Em 19.04.2014, respondeu-me por e-mail dizendo-se agradecido com a minha concordância em participar do seu livro de entrevistas, e, como era próprio dele, aproveitou para criticar um de nossos amigos escritores que se recusara a colaborar em seu novo projeto. Na mesma mensagem me antecipou como seria o teor da entrevista. Aquele e-mail foi nosso último contato, já que dez dias depois, em 29.04.2014, aos 69 anos, em casa, sozinho, Nilto Maciel atravessou a fronteira final deste mundo. Recebi a triste e inesperada notícia por e-mails de amigos escritores cearenses, além de ler pela internet o resumo da fatalidade no jornal O Povo, de Fortaleza.

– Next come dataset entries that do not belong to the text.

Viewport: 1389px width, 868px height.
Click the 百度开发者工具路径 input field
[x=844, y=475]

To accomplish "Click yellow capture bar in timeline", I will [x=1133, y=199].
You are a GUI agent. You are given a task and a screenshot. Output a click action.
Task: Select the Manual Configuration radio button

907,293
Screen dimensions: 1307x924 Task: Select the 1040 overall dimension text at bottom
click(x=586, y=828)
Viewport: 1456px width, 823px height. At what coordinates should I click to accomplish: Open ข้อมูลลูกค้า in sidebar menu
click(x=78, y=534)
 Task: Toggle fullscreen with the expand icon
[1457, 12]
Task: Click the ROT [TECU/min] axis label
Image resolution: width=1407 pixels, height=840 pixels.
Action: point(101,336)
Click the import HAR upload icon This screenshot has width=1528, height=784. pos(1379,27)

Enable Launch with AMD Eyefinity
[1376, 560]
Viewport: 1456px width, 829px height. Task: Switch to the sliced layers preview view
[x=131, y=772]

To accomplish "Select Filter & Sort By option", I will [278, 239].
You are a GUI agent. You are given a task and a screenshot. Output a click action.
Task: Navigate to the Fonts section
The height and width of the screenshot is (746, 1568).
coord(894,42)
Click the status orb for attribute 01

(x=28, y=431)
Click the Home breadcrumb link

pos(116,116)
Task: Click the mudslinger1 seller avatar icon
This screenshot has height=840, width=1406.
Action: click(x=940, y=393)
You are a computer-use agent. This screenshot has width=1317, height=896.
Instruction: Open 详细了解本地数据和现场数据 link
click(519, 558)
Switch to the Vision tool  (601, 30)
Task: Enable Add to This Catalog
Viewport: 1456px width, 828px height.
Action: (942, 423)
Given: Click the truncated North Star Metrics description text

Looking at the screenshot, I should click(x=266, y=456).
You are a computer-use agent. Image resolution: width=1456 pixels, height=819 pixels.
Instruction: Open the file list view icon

Numa singela homenagem ao escritor Nilto Maciel, neste conjunto de edições comemorativas pela passagem do 10º Aniversário da prestigiosa Revista “DIVERSOS AFINS”, na qual também colaborou, transcrevo abaixo o seu “PERFIL NÃO CONVENCIONAL” de autor, redigido e rememorado por ele próprio na abertura do livro memorialista “QUINTAL DOS DIAS”, e que, penso, resume convicções presentes no seu espírito:
“PERFIL NÃO CONVENCIONAL”
“VENHO DA SERRA, do verde do Ceará, mas meus pais e avós vieram do sertão seco. Do tempo do trabuco, da injustiça, da perseguição, de Antônio Conselheiro (Antônio Vicente Mendes Maciel), aquele de Canudos, que as tropas militares massacraram. Não esqueci isso. Li a História desses povos, dessas gentes. Mas li também Camões, a Bíblia, Alencar, Machado, cordel, Moreira Campos. E me pus a escrever também. Mais para relembrar aquele povo e seus descendentes. Para recriá-los. Ou mesmo criá-los, porque talvez nada exista. O que existe é a obra de arte, que é ficção. Nada é real. Quanto mais antigo mais irreal. Ninguém me conhece, ninguém me lê. Sou marginal da literatura. Há muito deixei de sonhar com glórias e famas. Tudo isso é passageiro. O que é bom fica, permanece. Sem precisar de muletas, fanfarras, galardões, medalhas. Sou apenas um escritor de poemas, contos e romances.”.
Sou Carlos Trigueiro, amazonense dos igarapés, igapós e tucumãs; paraense do Ver-o-Peso, açaí e muçuãs; cearense dos areais, coqueirais, do mar de esmeralda e dos ciriguelas nos quintais; carioca do Rio Comprido, bloco do Bafo da Onça, dos bondes com reboque e do chope à beira-mar; castelhano das ruelas e dos “bocadilhos” de Madri e, claro, dos “cochinillos” de Toledo; romano da “Via Appia”, da “Via Veneto”, do café “ristretto” e dos vinhos a granel ; chinês de Macau, provador de chás e aprendiz de “Tai-Chi-Chuan à beira do Rio das Pérolas; americano do meio oeste, curtidor do frio polar e das cafeterias de Chicago; enfim, brasileiro batizado, leitor atabalhoado e aprendiz de escritor ultrapassado.